See Roscoe Lewis Ashley, Modern European Civilization (New York 1919), 199–200:

Like most other changes made in “Germany” between 1625 and 1860, the reorganization of the country was forced upon her from without. By treaties with Prussia and Austria before 1800 France had obtained an indefinite right to the lands on the left or western bank of the Rhine river. By the Peace of Lunéville (1801) she gained a clear title to all territories west of the Rhine, thus extending her eastern boundaries to the Rhine river.

Within this area there were extinguished one hundred and eighteen separate free cities, states, or principalities, which had been members of the Empire. To these princes dispossessed by the French, Austria as the head of the empire was compelled to promise compensation, that is, other lands east of the Rhine.

In point of fact the reorganization of the Holy Roman Empire was the work of Napoleon and his secretaries. Most of the knights’ lands ceased to be fiefs. The ecclesiastical properties also became integral parts of the states to which they belonged territorially.

Besides the one hundred and eighteen principalities west of the Rhine which were destroyed by Napoleon, there were one hundred and sixty others east of the Rhine which lost their separate existence. To his friends, the rulers of the South “German” states, Napoleon gave additional territories; upon some of them he conferred the title of king.

As part of these developments, the Principal Conclusion of the Extraordinary Imperial Delegation (Reichsdeputationshauptschluss), a resolution passed by the Imperial Diet of the Holy Roman Empire on 25 February 1803, had ceded to Bavaria both Bamberg and Würzburg (“South West Germany and North Italy: The War of the Second Coalition 1798–1801,” The Cambridge Modern History Atlas, ed. A. W. Ward, G. W. Prothero, Stanley Leathes, and E. A. Ben [London 1912], map 88; [University of Texas, Perry-Castañeda Library Map Collection]):



[4] The last prince bishop of Bamberg, Christoph Franz von Buseck, and of Würzburg, Georg Karl Ignaz von Fechenbach; although the latter had abdicated as territorial prince in November 1802, he remained bishop. Back.

[5] These developments were part of a fateful exodus from Jena of several prominent professors.
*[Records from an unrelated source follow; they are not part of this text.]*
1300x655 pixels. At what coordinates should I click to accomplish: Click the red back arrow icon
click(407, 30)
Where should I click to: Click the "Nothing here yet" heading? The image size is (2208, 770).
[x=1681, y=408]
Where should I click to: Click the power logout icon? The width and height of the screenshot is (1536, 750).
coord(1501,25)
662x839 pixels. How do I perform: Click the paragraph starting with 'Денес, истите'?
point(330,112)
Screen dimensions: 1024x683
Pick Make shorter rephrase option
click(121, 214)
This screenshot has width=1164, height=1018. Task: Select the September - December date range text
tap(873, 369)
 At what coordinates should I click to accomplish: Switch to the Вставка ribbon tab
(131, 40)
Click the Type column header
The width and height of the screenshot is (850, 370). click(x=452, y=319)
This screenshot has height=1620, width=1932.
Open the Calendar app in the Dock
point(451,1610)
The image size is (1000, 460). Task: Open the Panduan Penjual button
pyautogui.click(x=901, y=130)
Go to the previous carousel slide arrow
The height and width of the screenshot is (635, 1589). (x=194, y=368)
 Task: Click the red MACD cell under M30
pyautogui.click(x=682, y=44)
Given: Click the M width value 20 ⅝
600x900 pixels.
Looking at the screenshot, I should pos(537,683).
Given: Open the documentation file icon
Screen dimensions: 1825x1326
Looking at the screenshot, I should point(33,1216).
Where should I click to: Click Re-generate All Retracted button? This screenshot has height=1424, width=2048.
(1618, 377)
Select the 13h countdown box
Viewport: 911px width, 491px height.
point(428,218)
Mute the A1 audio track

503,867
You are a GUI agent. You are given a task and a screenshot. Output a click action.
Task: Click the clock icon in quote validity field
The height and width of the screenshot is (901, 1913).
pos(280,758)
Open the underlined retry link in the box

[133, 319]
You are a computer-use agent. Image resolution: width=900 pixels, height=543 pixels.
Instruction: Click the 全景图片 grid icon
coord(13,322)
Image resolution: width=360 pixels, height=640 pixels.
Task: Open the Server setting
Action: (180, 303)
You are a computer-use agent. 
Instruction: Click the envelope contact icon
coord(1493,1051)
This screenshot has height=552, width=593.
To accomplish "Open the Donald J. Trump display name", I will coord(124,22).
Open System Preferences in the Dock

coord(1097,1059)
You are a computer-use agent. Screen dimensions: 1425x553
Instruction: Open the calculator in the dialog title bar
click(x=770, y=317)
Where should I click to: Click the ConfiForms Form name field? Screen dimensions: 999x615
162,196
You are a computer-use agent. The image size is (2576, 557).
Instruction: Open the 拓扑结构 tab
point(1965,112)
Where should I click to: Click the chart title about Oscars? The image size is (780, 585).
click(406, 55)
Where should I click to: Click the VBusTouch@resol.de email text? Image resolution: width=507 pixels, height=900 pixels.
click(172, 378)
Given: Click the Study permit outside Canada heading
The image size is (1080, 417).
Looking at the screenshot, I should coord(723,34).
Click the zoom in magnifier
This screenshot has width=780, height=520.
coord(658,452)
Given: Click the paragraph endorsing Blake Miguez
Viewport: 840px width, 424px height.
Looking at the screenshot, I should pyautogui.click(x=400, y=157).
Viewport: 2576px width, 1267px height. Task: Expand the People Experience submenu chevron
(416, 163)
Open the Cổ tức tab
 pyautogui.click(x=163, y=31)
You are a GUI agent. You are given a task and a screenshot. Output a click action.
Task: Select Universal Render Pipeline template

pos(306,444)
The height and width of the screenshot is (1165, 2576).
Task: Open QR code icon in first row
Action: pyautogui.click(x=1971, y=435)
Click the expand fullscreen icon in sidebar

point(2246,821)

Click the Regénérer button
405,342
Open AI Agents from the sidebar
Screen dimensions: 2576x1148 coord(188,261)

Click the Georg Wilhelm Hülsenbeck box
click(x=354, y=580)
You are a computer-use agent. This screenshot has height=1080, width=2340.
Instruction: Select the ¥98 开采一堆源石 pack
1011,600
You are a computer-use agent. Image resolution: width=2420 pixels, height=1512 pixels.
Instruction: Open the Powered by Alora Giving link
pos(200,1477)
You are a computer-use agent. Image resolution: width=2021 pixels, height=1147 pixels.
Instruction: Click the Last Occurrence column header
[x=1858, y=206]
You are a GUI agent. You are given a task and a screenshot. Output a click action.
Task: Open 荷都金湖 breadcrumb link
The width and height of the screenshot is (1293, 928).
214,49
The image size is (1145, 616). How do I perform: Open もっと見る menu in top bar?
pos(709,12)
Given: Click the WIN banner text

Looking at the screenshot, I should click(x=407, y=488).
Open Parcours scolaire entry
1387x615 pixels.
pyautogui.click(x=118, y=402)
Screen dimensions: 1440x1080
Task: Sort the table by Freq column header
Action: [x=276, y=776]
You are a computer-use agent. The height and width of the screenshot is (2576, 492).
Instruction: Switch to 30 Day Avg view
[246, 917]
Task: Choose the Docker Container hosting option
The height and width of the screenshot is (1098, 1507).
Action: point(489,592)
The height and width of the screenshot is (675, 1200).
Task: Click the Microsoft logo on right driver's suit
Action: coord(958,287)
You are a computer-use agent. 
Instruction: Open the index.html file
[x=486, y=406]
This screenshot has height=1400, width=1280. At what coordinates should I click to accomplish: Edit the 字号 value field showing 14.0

Schelling was appointed full professor in Würzburg in the autumn of 1803 with a salary of 1500 florins, the first time he had been a salaried professor (something he had never been offered in Jena). H. E. G. Paulus, who received his own appointment in Würzburg on 20 October 1803, writes at length to Christian Friedrich Schnurrer in Tübingen around June 1803 concerning the increasing problems at the university in Jena, dissatisfaction among the faculty, and Schelling’s problems with being non-salaried (see supplementary appendix 377c.1). Back.

[6] Uncertain identity. Back.

[7] The Prussians had territories in both Upper and Lower Saxony. Back.

[8] It may be recalled that Schelling himself had considered studying in Vienna; see his letter to Wilhelm Schlegel on 3 September 1802 (letter 369d), note 8. In fact, his brother Karl Schelling did indeed study in Vienna; see Schelling’s letter to his father on 28 May 1802 (letter 361a), note 3. Back.